[Start of Attachment]
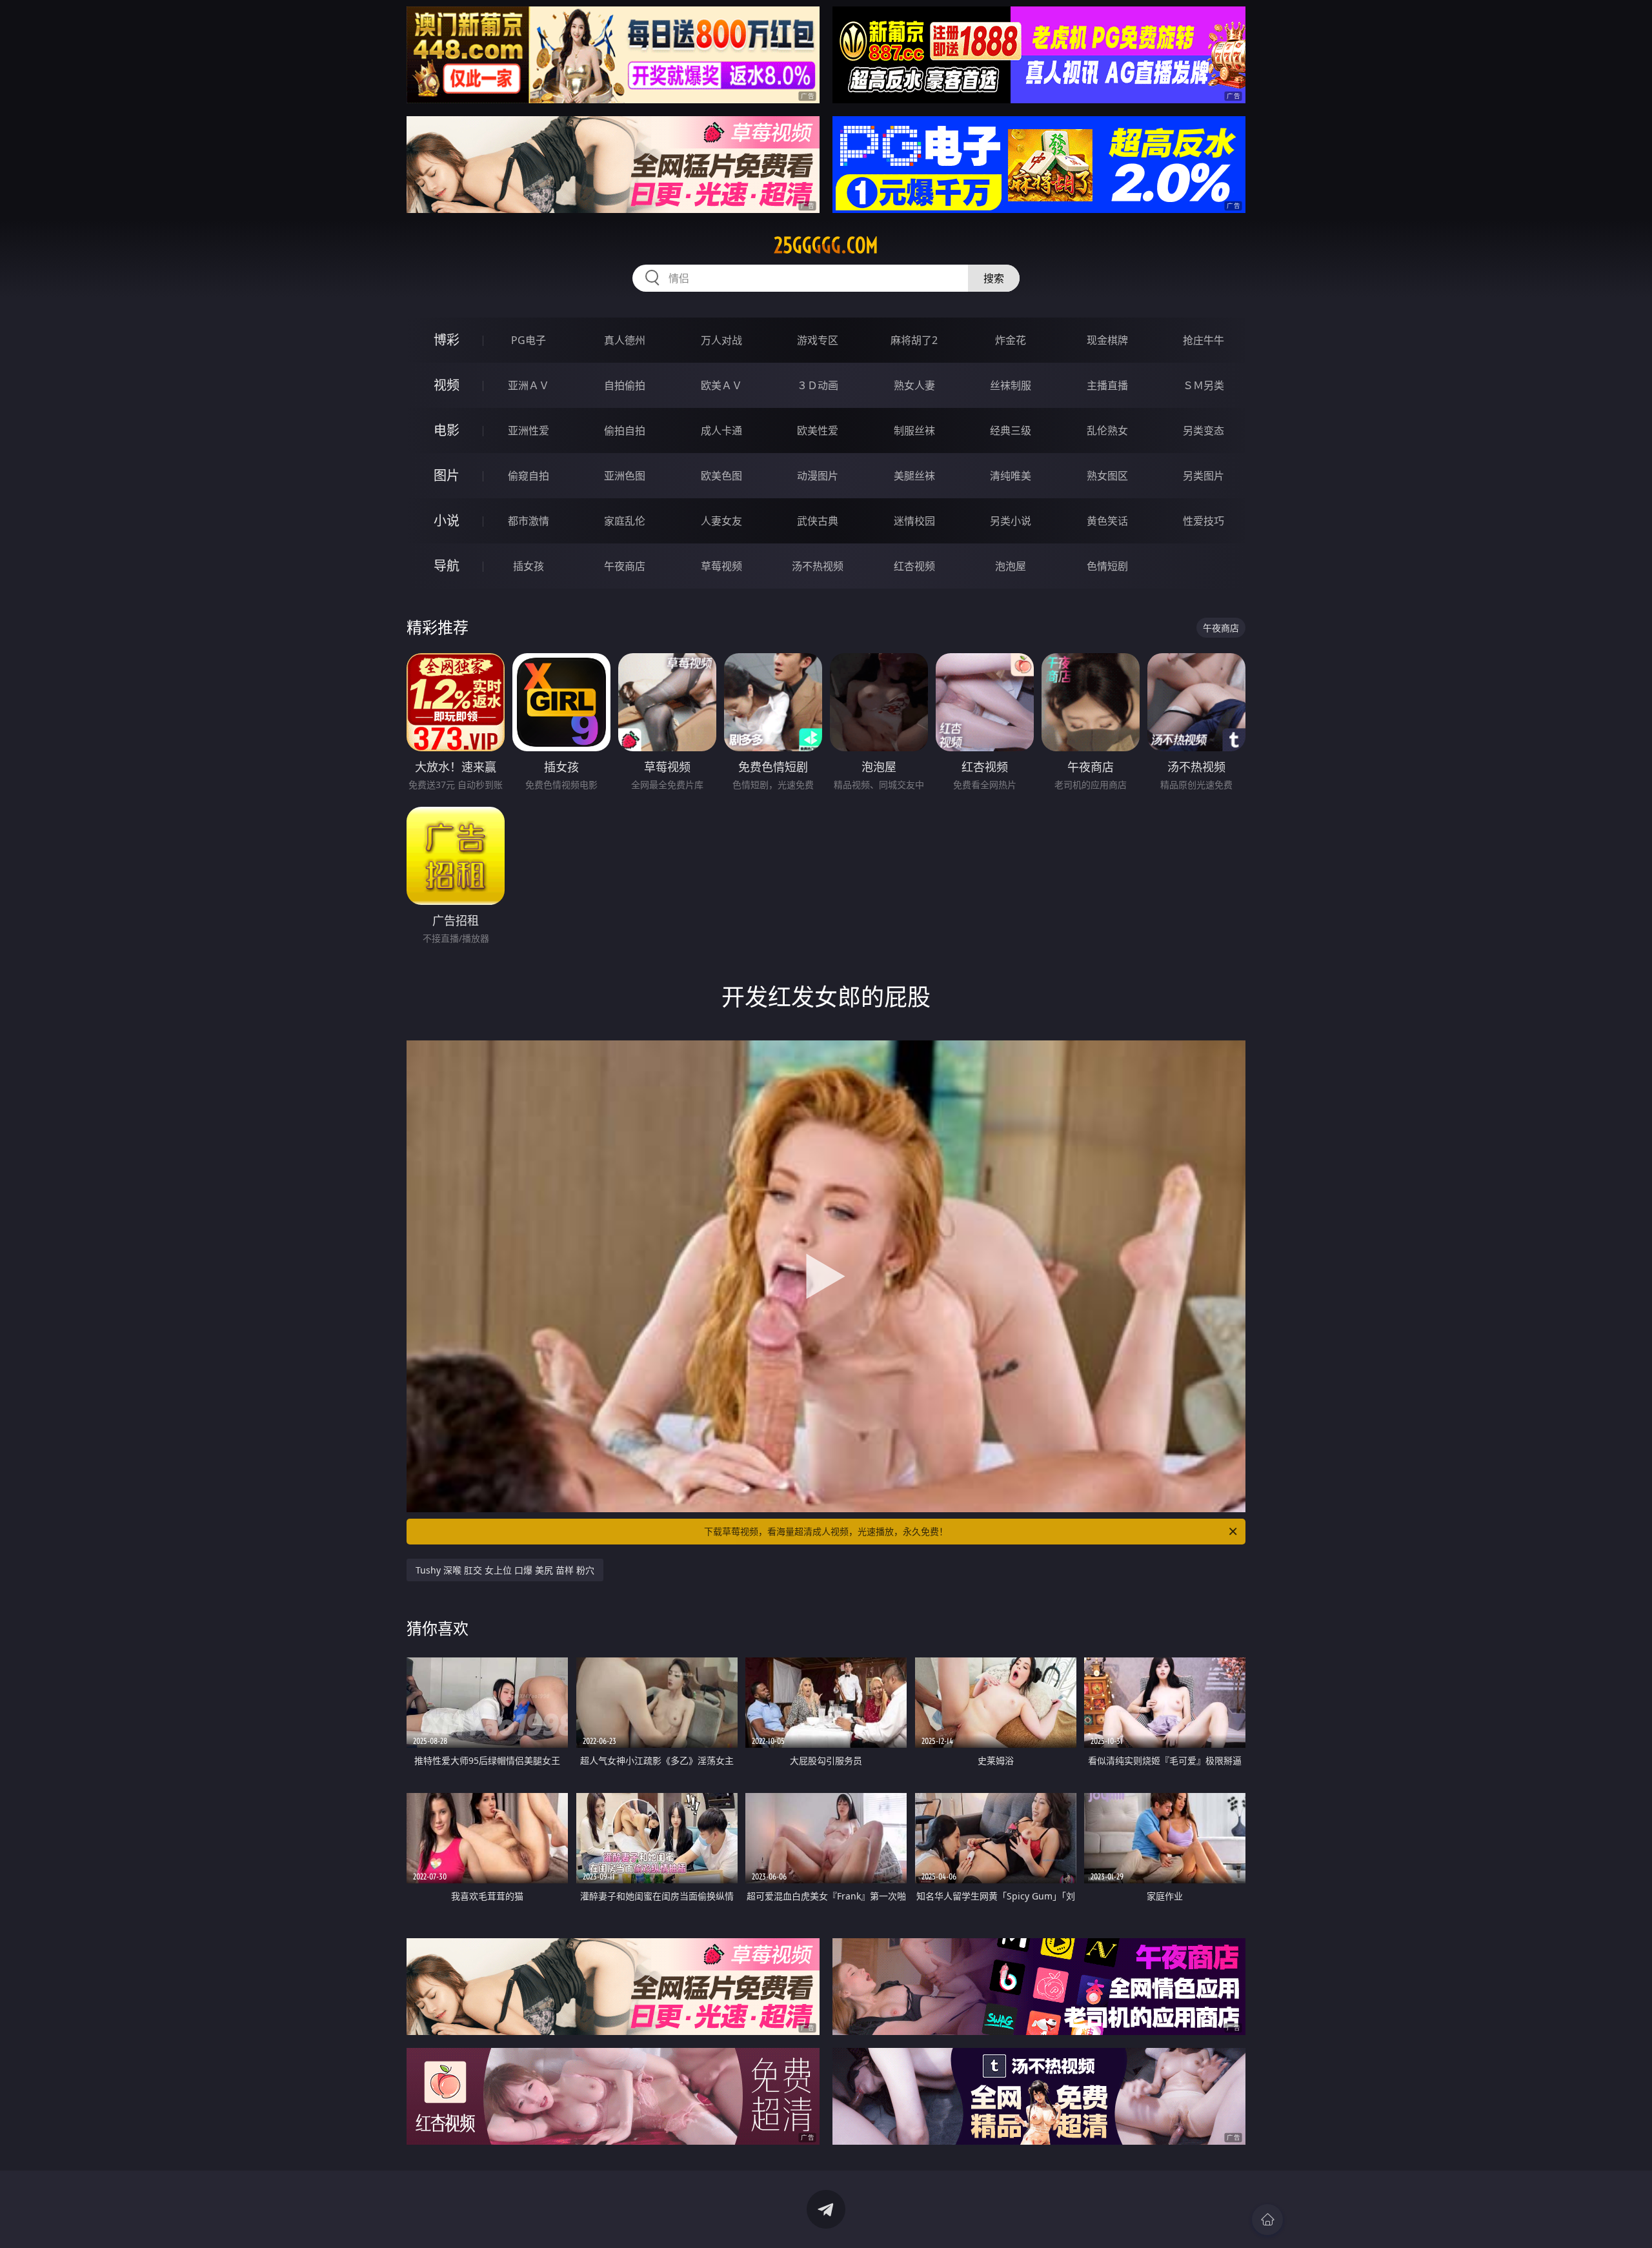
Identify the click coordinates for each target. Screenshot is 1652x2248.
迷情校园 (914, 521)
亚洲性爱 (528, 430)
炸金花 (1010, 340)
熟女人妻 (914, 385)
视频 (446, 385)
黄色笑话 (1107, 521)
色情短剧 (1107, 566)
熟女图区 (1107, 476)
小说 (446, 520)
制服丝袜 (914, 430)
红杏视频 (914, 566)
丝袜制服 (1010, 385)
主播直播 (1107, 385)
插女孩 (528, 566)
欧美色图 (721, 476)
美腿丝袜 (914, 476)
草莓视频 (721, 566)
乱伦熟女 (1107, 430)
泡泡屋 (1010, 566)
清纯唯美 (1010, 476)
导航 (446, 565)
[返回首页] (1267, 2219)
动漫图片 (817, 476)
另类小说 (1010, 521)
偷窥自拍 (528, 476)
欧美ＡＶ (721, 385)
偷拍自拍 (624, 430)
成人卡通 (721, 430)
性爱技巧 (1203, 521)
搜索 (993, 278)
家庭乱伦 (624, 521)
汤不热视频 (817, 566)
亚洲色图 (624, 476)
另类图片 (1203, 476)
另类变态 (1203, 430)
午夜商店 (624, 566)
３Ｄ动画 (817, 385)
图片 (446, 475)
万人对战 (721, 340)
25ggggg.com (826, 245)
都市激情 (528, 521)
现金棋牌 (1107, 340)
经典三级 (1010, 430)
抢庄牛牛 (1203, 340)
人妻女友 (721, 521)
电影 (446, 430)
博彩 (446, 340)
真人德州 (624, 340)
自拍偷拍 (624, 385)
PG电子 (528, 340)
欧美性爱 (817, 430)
[End of Attachment]
* **Work item**
Leaving the pictures out, output the material exactly as it appears.

* **Result**
Identify the click coordinates for each target. Screenshot is 1652x2248.
迷情校园 (914, 521)
亚洲性爱 (528, 430)
炸金花 (1010, 340)
熟女人妻 (914, 385)
视频 (446, 385)
黄色笑话 (1107, 521)
色情短剧 (1107, 566)
熟女图区 (1107, 476)
小说 (446, 520)
制服丝袜 (914, 430)
红杏视频 (914, 566)
丝袜制服 (1010, 385)
主播直播 (1107, 385)
插女孩 (528, 566)
欧美色图 (721, 476)
美腿丝袜 (914, 476)
草莓视频 (721, 566)
乱伦熟女 (1107, 430)
泡泡屋 (1010, 566)
清纯唯美 (1010, 476)
导航 (446, 565)
[返回首页] (1267, 2219)
动漫图片 (817, 476)
另类小说 (1010, 521)
偷窥自拍 (528, 476)
欧美ＡＶ (721, 385)
偷拍自拍 (624, 430)
成人卡通 (721, 430)
性爱技巧 (1203, 521)
搜索 (993, 278)
家庭乱伦 (624, 521)
汤不热视频 (817, 566)
亚洲色图 (624, 476)
另类图片 (1203, 476)
另类变态 (1203, 430)
午夜商店 (624, 566)
３Ｄ动画 (817, 385)
图片 (446, 475)
万人对战 (721, 340)
25ggggg.com (826, 245)
都市激情 (528, 521)
现金棋牌 (1107, 340)
经典三级 (1010, 430)
抢庄牛牛 (1203, 340)
人妻女友 (721, 521)
电影 (446, 430)
博彩 (446, 340)
真人德州 (624, 340)
自拍偷拍 (624, 385)
PG电子 (528, 340)
欧美性爱 (817, 430)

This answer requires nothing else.